FI RELÈVE – Matthew Rodier est le plus récent lauréat du Prix du leader de moins de 40 ans de l'Association canadienne du commerce des valeurs mobilières (ACCVM). S'il s’agit d’une belle reconnaissance pour ce gestionnaire de portefeuille âgé de 35 ans, qui a été choisi parmi 32 finalistes de partout au Canada, il n'entend pas pour autant s'asseoir sur ses lauriers.


Cette récompense « me motive encore plus à continuer d'être le meilleur conseiller possible pour mes clients », dit ce spécialiste de la retraite et gestionnaire de portefeuille qui dirige depuis 2013 à Montréal son propre cabinet Gestion de patrimoine Rodier, affilié à TD. La recette de son succès ? « Je fais très bien mes devoirs avant de rencontrer des clients potentiels », explique-t-il, sans vouloir en dévoiler davantage sur ses réalisations qui lui ont permis de remporter ce prix.

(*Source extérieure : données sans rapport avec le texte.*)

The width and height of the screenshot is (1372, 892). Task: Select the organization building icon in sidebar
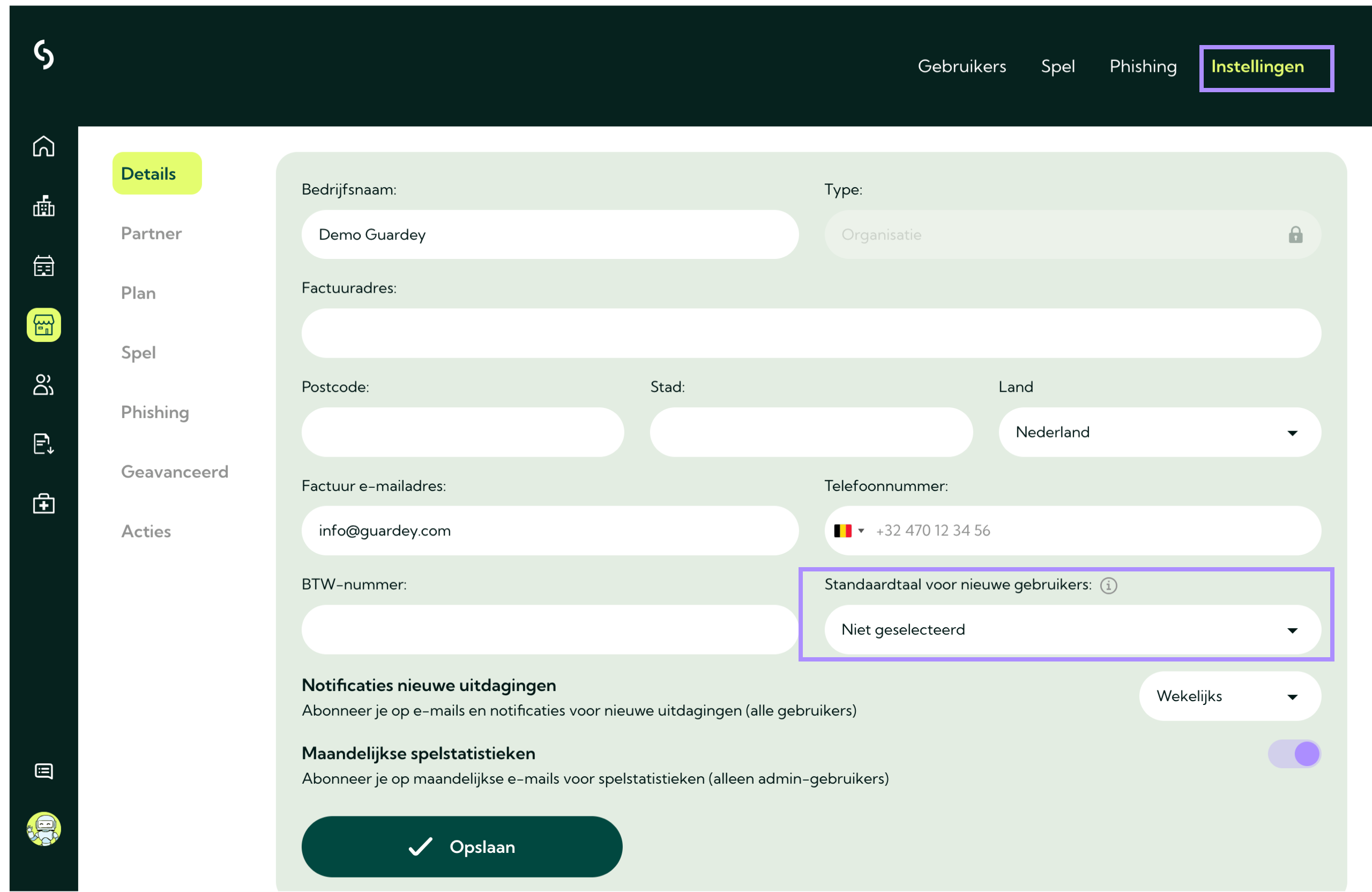(x=43, y=206)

Matthew Rodier a commencé à s'intéresser plus sérieusement au monde de la finance vers 17-18 ans, en réalisant que ses comptes et placements, de même que ceux de ses parents, pourraient sans doute offrir de meilleurs rendements.

« J'ai alors décidé que je voulais faire carrière en aidant les autres, particulièrement ceux qui travaillent très fort en économisant juste un peu d'argent, à bâtir un portefeuille qui leur permette de réaliser leurs rêves », souligne le titulaire d'un baccalauréat en commerce, avec spécialisation en finance et marketing, de l'École de gestion John-Molson de l'Université Concordia.

Respecter les clients

Il a même fait ses premiers pas chez TD pendant ses études universitaires, comme caissier, où il a notamment appris l'importance du service à la clientèle. « Il y avait beaucoup de sessions de formation qui mettaient l'emphase sur les meilleurs façons de parler aux clients et de les servir », se souvient-il, en précisant que ces leçons lui servent encore grandement aujourd'hui.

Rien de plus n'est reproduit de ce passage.